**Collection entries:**

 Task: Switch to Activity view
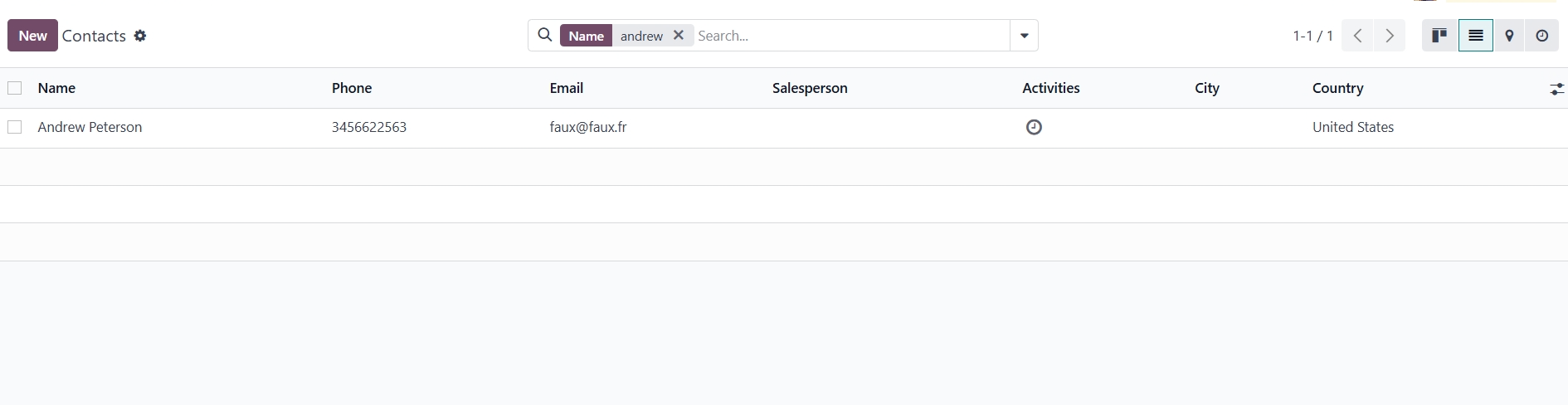(1541, 36)
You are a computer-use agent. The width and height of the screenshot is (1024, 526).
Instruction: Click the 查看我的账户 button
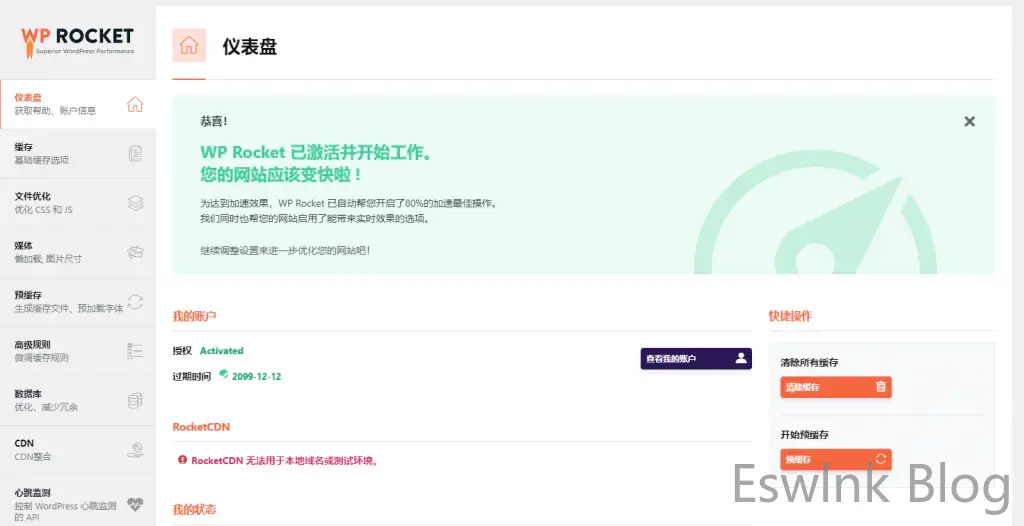click(696, 358)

**Task instructions:**
Repeat the data exactly as written, but without the pictures.

**Solution to the exercise:**
 Task: Switch to Activity view
(1541, 36)
You are a computer-use agent. The width and height of the screenshot is (1024, 526).
Instruction: Click the 查看我的账户 button
click(696, 358)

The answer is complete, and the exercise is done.